9 January 2019

Talking Ourselves into a Cold War with China

by Simon Lester

Sometimes the latest turns of phrase in policy circles are just fleeting headlines, soon to be forgotten. As a presidential candidate, Hillary Clinton called for “ smart and fair trade .” But she disappeared from the political scene before we figured out what that meant.

However, other times they lead us down the road towards real changes in policy. Soon after the 9/11 attacks, Bush administration officials were accusing Saddam Hussein of being involved. At the time, the invasion of Iraq was hardly inevitable, and may not have seemed likely, but armed with the phrase “weapons of mass destruction,” the administration got the war momentum going, and that is the direction in which the country went.


The U.S.-China relationship is facing similar attempts to define it with very serious sounding terminology, as U.S. policymakers are in the grips of the latest bout of buzzwords and groupthink. The U.S.-China relationship, we are told, may undergo a “ conscious uncoupling .” The two countries could be moving towards an “ economic cold war .” Actual war is unlikely (although you never know ), but nevertheless a seismic geopolitical shift is supposedly upon us.

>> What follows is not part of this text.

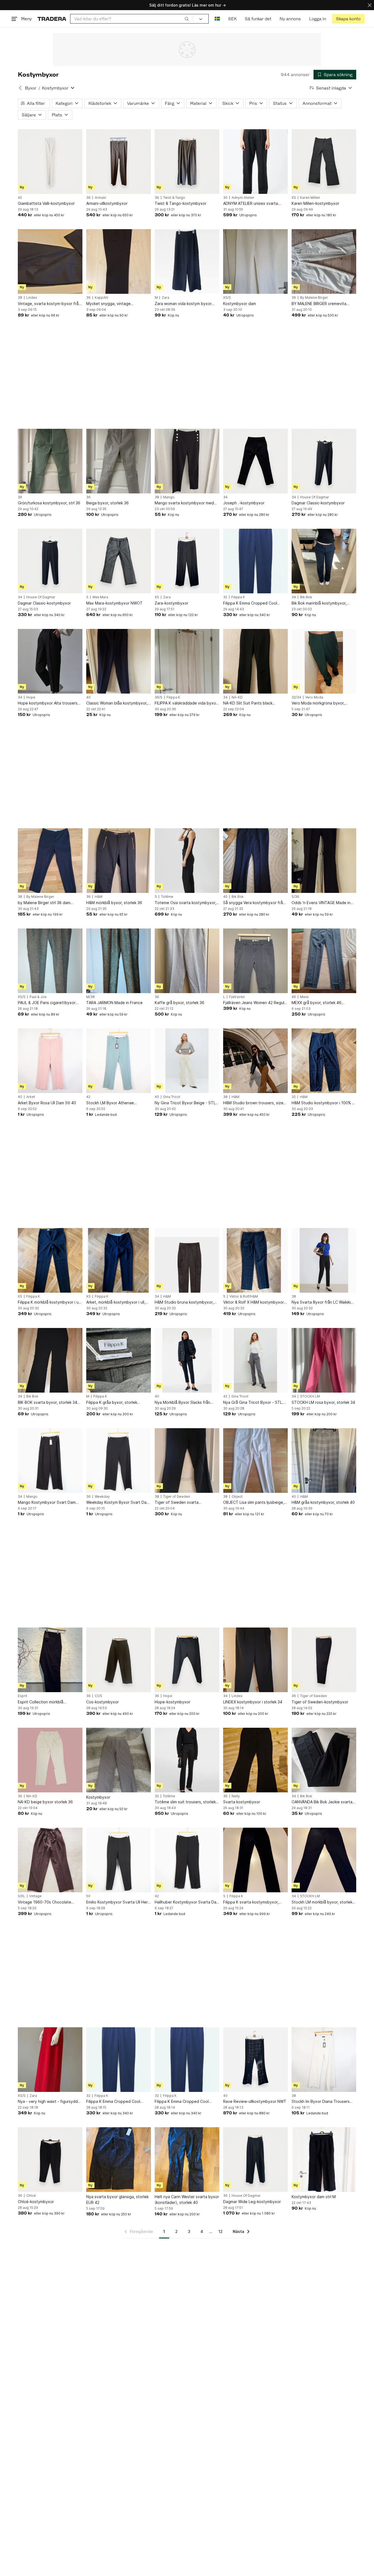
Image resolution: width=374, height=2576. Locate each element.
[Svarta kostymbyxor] (255, 1760)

But what does all this really mean? Are these just transitory phrases that will be superseded quickly by the next big policy thing? Or is this view of the U.S.-China relationship becoming entrenched across the Washington establishment, with the course of history already set?

Let’s hope it is the former. Because if the rhetoric becomes reality, then today’s trade skirmishes will seem inconsequential compared to the economic disruption that would result.

On the American side, a contributing factor may be the wistfulness for the simplicity of past conflicts such as the real Cold War. Us versus them and good versus evil are simple and easy to comprehend. In the United States, there has been a continued search by some people for a powerful rival with whom we can compete for superiority and control of the world. “Radical Islam” briefly looked like it might fill this role, but it turned out to be a marginal threat. The idea of radical Islamists taking over the world was just not credible.

But China’s economic rise came along and gave people a new rival to elevate to the status of “ existential threat .” China’s economy and military are large enough, and have advanced quickly enough, to constitute a source of worry about America’s standing in the world for those determined to worry about it.

Of course, China’s many flaws are real. Its political system is authoritarian and oppressive. And there are real areas of conflict with China, including over the South China Sea, human rights, cyber-hacking and spying, as well as economic competition. But the actual degree of conflict has been exaggerated and over-hyped into a “ clash of civilizations .” Tyler Cowen recently claimed that “China desires to build an international political and economic order which would destroy liberalism as we know it,” but China experts tend to see the situation differently .

The United States and China can push for that clash if they want to, and there are people on both sides who seem happy to live in that world of conflict. But neither side should want this, and it can be avoided. The two powers do not have to agree on everything, and there will inevitably be some degree of conflict. But it can be managed by sensible policies, attempts at understanding, and good faith efforts on both sides, along with reliance on international institutions.

When thinking about how the United States should deal with China, a little knowledge of history can be helpful. China went through a one-hundred-year period of foreign economic intrusions, which makes it very sensitive to foreign bullying. If the administration’s goal is to open up China’s markets and encourage structural changes to the Chinese economy, unilateral tariffs imposed by the world’s superpower are not likely to work.

Of course, if the Trump’s administration’s real goal is to impose tariffs, which it may be , then it has already achieved what it has set out to accomplish. Tariffs will certainly push the two economies to “decouple,” and the administration is taking this further by encouraging allies to avoid Chinese products as well. The most extreme version of this approach would be a world with two separate economic spheres, one for the United States and its allies, and one for China and its allies. If we were to reach this state of affairs, then we might find ourselves close to the old U.S.-Soviet Cold War.

The good news is that everything the Trump administration has done in relation to the trade war with China is reversible. We can still change course. The Section 301 tariffs can be removed by the next administration, which is almost certain to have less hawkish and anti-China trade and foreign-policy advisers than this one. There are a few China hawks who will portray this as “weakness,” but in reality it is just a shift from a naïve, failed strategy to one that could actually work. Removing the Section 301 tariffs would not mean letting China off the hook. Rather, in combination with removing the administration’s Section 232 tariffs on steel and aluminum that have aggravated our allies, it would mean taking on China’s bad trade practices in a coordinated effort with other countries. Relying more on multilateral institutions offers the best chance to prompt reform in China.

The talk of an economic cold war is dangerous, and America should get off this road quickly. Although there are those who long for the past glory of American economic dominance, the fact is that we will never repeat the 1950s (and we shouldn’t want to). The future will be made up of wealthy countries, including China, and the U.S. economy is better off as a result of increased incomes in other parts of the world. There will be conflict, but we can manage it peacefully, and aggressive unilateralism combined with over-the-top rhetoric about a new “cold war” will only get in the way.

Simon Lester is the associate director of the Cato Institute’s Herbert A. Stiefel Center for Trade Policy Studies.